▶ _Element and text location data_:
────
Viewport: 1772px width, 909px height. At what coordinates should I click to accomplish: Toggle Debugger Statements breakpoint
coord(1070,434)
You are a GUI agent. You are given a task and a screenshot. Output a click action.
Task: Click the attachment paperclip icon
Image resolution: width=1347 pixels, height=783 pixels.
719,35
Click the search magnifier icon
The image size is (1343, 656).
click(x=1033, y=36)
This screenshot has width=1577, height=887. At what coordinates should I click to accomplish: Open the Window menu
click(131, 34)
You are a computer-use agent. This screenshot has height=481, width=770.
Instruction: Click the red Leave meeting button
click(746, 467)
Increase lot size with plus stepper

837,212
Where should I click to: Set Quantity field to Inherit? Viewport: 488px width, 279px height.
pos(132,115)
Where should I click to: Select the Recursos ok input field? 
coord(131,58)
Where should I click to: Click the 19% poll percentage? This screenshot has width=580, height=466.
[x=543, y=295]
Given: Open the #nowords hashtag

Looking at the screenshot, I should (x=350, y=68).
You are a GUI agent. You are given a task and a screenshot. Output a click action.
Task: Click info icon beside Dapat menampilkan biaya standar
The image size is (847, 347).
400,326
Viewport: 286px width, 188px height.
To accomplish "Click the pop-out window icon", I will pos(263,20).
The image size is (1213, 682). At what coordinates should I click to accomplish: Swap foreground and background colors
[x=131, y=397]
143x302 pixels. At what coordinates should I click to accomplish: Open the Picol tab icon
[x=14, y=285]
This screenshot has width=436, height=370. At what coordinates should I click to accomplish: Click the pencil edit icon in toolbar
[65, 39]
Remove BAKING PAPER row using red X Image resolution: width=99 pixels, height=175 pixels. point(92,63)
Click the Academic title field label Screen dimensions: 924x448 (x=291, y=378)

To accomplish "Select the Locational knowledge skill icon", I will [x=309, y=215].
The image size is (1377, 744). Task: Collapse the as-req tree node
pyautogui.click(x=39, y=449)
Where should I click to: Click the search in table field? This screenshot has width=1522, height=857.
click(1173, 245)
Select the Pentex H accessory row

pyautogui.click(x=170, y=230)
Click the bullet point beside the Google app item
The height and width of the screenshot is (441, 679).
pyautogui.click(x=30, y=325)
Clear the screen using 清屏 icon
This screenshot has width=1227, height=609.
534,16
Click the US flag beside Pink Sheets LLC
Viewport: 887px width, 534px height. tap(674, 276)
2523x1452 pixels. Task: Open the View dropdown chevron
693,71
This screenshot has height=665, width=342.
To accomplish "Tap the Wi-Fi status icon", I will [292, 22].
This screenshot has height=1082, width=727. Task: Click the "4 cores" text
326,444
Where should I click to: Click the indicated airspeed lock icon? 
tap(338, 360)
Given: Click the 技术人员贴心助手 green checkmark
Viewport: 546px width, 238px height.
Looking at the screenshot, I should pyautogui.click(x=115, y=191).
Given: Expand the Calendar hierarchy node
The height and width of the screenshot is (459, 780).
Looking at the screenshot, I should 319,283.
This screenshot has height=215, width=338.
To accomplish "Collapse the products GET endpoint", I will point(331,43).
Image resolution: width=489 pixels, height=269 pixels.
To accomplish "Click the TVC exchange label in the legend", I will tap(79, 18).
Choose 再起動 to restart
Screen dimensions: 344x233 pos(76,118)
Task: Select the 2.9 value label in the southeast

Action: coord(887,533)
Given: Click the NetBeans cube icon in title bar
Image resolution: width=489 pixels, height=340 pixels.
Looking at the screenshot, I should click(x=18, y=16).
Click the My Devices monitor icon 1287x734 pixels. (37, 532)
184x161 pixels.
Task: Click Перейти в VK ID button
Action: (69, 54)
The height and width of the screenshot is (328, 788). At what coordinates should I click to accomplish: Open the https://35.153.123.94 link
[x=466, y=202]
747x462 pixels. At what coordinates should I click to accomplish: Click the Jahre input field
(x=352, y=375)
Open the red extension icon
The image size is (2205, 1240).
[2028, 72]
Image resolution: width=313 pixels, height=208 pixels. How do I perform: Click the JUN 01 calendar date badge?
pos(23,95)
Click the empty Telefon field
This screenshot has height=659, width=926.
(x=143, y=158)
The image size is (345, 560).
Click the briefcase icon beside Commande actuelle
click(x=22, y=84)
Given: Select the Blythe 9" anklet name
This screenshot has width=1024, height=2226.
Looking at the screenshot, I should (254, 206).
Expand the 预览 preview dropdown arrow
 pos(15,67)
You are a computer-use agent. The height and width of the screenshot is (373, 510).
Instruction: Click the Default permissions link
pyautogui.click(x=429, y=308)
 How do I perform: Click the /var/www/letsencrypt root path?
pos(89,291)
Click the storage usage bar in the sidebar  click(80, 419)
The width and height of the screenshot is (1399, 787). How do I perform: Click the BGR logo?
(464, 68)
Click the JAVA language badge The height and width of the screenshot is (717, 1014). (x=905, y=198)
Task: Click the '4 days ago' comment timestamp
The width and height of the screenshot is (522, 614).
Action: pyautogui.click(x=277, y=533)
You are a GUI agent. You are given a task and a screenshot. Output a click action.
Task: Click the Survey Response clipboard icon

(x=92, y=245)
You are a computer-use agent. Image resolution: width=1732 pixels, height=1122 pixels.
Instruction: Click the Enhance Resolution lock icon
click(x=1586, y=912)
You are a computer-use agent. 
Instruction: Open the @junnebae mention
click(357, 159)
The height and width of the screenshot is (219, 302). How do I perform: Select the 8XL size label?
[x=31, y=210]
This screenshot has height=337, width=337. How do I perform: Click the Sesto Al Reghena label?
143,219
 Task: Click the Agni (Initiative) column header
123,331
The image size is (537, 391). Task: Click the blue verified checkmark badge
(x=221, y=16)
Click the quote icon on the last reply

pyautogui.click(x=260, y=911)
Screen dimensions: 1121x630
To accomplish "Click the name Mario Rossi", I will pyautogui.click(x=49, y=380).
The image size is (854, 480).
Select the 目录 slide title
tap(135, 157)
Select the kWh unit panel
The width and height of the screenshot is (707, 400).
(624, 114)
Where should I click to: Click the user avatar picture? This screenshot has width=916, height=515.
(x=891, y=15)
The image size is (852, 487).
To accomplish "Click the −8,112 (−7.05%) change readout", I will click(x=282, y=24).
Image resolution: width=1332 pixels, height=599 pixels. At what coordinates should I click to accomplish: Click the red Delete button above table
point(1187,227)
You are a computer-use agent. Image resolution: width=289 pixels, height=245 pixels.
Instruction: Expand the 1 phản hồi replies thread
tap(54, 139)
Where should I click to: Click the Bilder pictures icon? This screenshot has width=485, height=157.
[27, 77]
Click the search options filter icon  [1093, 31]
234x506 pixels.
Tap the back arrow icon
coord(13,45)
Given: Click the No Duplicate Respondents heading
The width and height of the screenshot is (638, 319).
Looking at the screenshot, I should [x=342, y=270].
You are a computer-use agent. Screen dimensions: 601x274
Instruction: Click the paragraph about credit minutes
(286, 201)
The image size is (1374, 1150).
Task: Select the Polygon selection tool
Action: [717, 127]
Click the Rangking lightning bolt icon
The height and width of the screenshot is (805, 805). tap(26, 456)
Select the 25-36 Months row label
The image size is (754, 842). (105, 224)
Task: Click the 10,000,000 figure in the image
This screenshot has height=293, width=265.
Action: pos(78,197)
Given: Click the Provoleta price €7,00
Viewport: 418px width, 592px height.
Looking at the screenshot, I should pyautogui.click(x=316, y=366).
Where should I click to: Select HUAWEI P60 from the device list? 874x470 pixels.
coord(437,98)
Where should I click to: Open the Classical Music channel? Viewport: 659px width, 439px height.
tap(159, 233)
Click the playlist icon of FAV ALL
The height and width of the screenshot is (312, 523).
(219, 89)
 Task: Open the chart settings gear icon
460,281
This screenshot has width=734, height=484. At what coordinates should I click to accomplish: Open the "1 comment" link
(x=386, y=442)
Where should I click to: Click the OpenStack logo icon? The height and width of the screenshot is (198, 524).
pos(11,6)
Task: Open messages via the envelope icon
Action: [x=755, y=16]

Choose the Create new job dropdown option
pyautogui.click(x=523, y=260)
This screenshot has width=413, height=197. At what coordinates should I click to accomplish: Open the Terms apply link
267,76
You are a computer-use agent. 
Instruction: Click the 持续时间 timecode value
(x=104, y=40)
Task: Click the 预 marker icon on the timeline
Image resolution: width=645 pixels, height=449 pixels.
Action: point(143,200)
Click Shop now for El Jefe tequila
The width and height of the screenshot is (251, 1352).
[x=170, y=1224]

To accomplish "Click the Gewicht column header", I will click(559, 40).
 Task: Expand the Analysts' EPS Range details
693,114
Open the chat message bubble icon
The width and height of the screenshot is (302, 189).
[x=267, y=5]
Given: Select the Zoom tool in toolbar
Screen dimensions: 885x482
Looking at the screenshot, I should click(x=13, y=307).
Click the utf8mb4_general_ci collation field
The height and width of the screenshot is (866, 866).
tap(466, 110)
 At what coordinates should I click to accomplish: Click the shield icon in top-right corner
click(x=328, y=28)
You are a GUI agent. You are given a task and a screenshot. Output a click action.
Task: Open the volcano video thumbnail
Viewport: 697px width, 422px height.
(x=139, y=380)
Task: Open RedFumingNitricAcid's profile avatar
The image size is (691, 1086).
────
▶ _EXERCISE BRIEF_: Reproduce the entries starting at the line containing "Given: Click the 技术人员贴心助手 green checkmark" and ending at the line containing "Looking at the screenshot, I should 319,283.", replacing "hierarchy" with "tree" and keeping everything else the same.

▶ _THE SOLUTION_:
Given: Click the 技术人员贴心助手 green checkmark
Viewport: 546px width, 238px height.
Looking at the screenshot, I should pyautogui.click(x=115, y=191).
Given: Expand the Calendar tree node
The height and width of the screenshot is (459, 780).
Looking at the screenshot, I should 319,283.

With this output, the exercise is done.